— Exercise goal —
Below is a listing; repeat exactly the lines from the one containing "Home (24, 2336)" to the one containing "Verhuur: 0578-227000", both included.

— Extracted entries —
━━━━━━━━━━━━━━━━

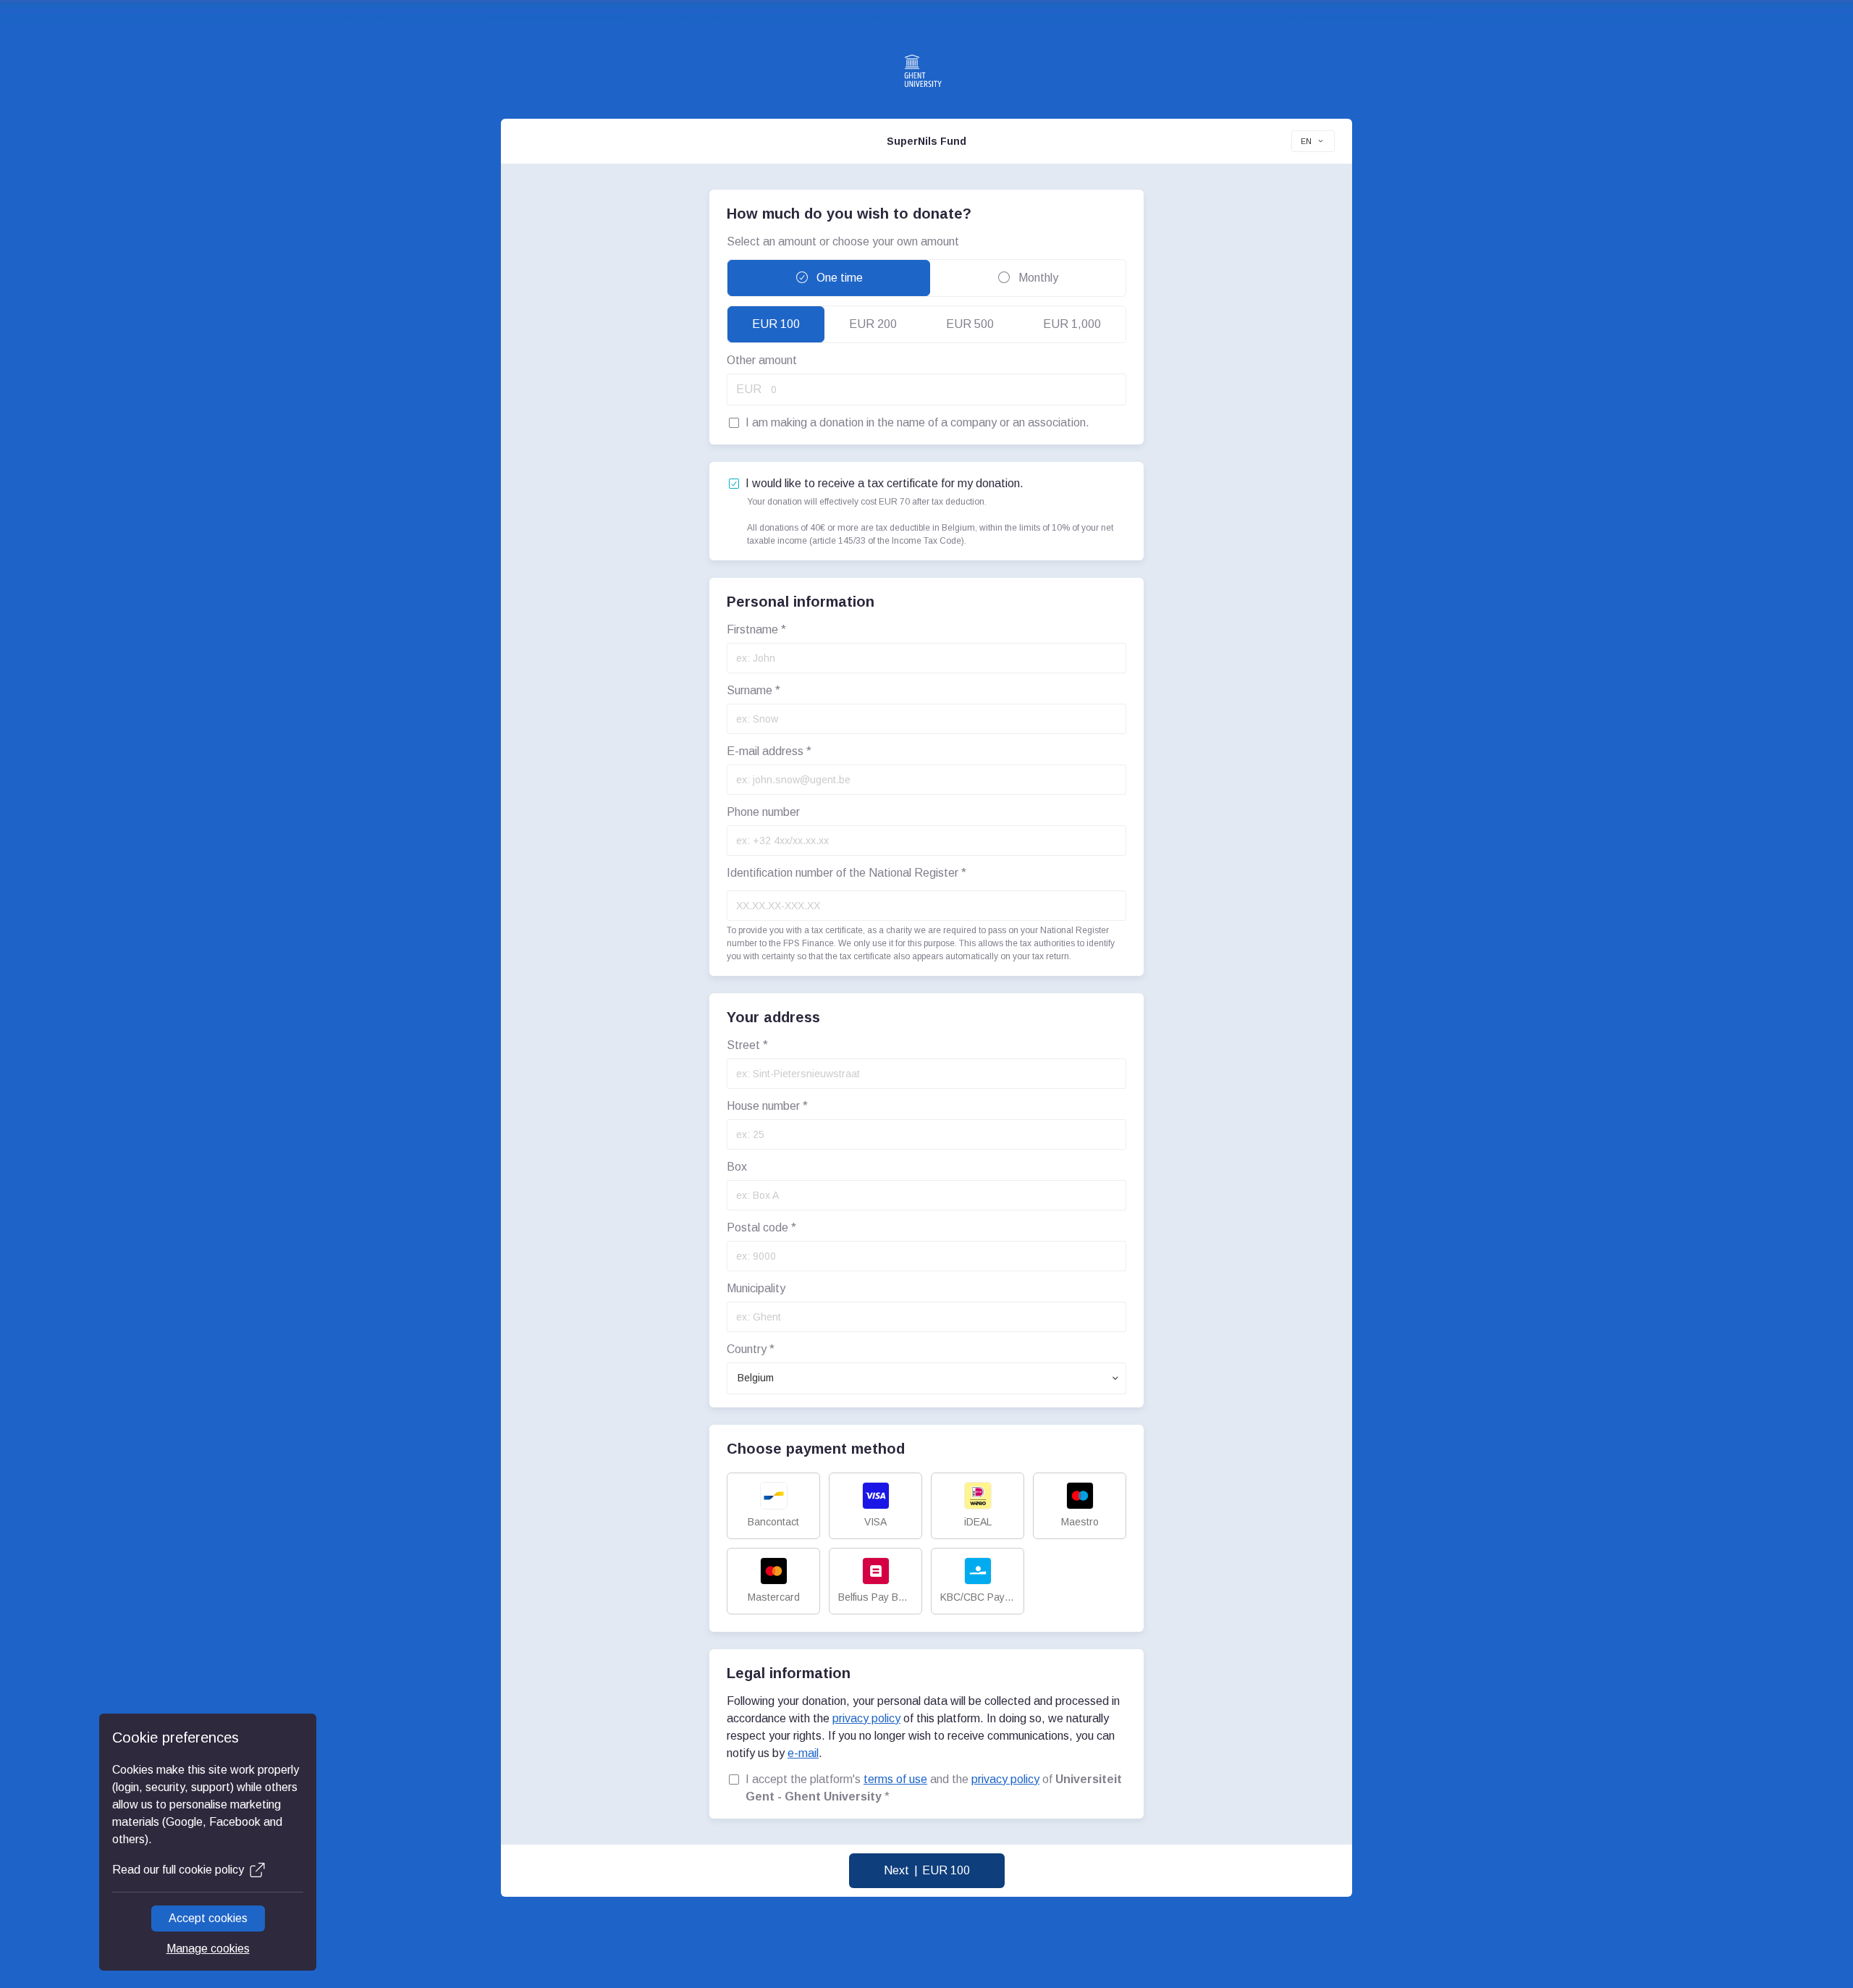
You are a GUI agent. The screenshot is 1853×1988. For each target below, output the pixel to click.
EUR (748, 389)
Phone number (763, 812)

━━━━━━━━━━━━━━━━

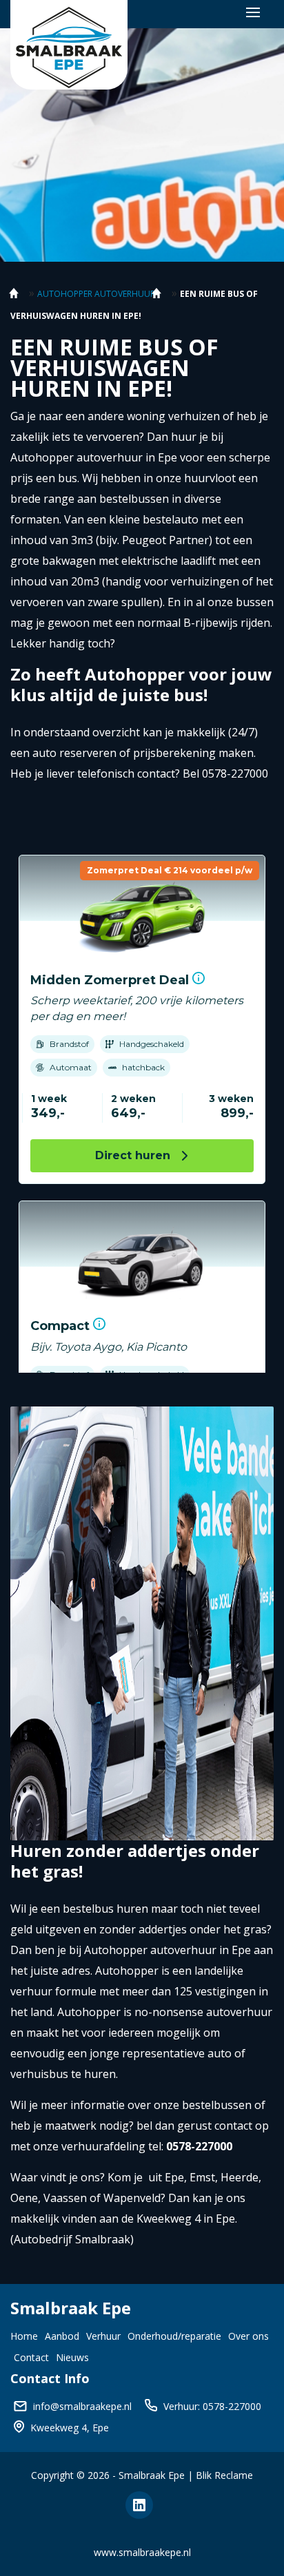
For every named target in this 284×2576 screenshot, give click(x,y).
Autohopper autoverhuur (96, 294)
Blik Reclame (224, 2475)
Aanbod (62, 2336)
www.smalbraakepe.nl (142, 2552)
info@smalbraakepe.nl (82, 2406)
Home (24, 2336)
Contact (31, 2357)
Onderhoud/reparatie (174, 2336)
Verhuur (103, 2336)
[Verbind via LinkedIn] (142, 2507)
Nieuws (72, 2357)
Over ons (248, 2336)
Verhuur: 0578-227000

━━━━━━━━━━━━━━━━

— Written answer —
Home (24, 2336)
Contact (31, 2357)
Onderhoud/reparatie (174, 2336)
Verhuur (103, 2336)
[Verbind via LinkedIn] (142, 2507)
Nieuws (72, 2357)
Over ons (248, 2336)
Verhuur: 0578-227000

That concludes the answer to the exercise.